Canon recently released the latest of its successful EOS series of digital SLR cameras: the 50D. It is an excellent camera. The 50D comes out less than a year after the previous EOS model: the Canon EOS 40D. It, too, is an excellent camera.
Being how both models are so excellent the question becomes: Which is the more excellent? Or, more accurately phrased: Is the 50D worth the extra $250~400 above what the 40D costs? Spot Cool Stuff compares the two Canons and provides the answer . . .
Camera Body Build & Design
In terms of look and feel, the Canon 40D and 50D are virtually identical. The bodies of each have the exact same dimensions, though the 50D weighs in at 822 grams (1.8 lbs) or a minuscule 14 grams lighter than the 40D. The 50D also has slightly better weatherization (including sensors that are more dust-resistant), an HDMI output jack, and a significantly more vibrant LCD display. (The 40D screen is a little hard to see in direct sunlight).

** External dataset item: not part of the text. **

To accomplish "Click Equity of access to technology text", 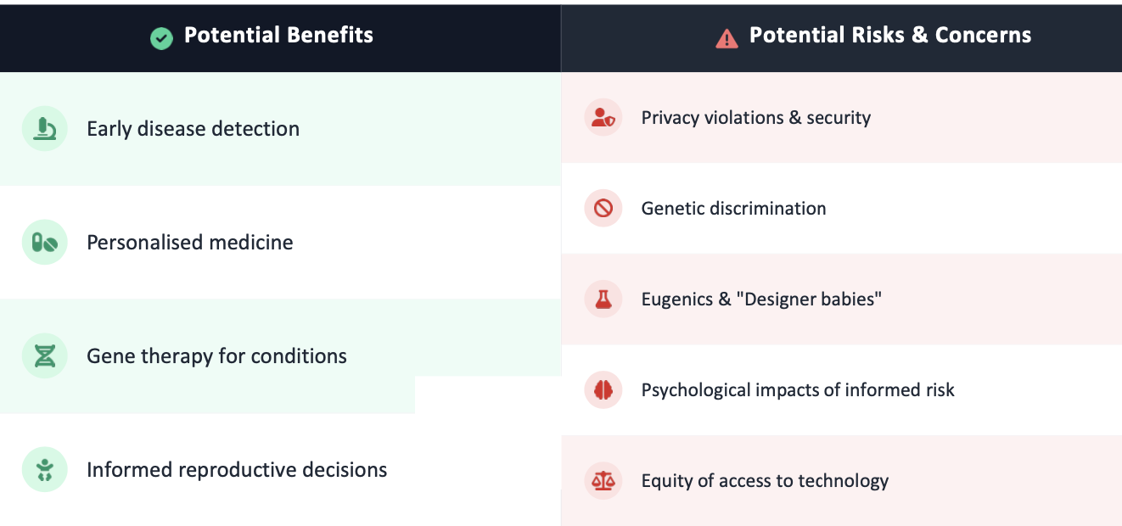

But the biggest design difference is one you can’t see or feel: The 50D will take approximately 800 shots on a single battery charge while the 40D will take a whopping 1,100. In other words, the newer 50D can only take 70% of the photos the 40D can on a single charge.
If Canon’s marketing is to be believed, the 50D’s most significant upgrade is its 15 megapixel sensor; the 40D’s sensor is 10 megapixel. Spot Cool Stuff, however, encourages you to ignore this difference. A photo taken at 15 megapixels isn’t any higher quality than one taken at 10 megapixels. Indeed, all those extra pixels can cause a photo to be of lower quality (see below). Above 6 megapixels the only thing more pixels really gets you is the ability to make a larger print. A10 megapixel shot, such as those taken by the 40D, can produce a full-resolution 13 x 19 inch (33 x 48 cm) print. Unless you want to make prints larger than that you’ll be fine megapixel-wise with the 40D. The 50D, however, does have some other features that the 40D does not. Here are some of them from most to least important (as judged by Spot Cool Stuff):
- The 50D has more intuitive controls including a Quick Control screen that gives you access to the most frequently changed settings.
- The auto ISO goes to 1600 on the 50D, versus to 800 for the 40D. In manual mode, the 40D works in ISOs from 100 to 1600 with a 3200 “high” setting. For the 50D, those figures are 100 to 3200 with two “high” settings: 6400 and 12800.
- The 50D’s auto mode now includes facial recognition that will adjust photo settings accordingly.
- The 50D takes photos in a new sRAW format, or a RAW image that’s half the size of the full fledged RAW.
- The 50D offers Lens Peripheral Illumination Correction. In other words, the 50D’s software makes sure that the lighting at the edges of your photo matches that in the middle.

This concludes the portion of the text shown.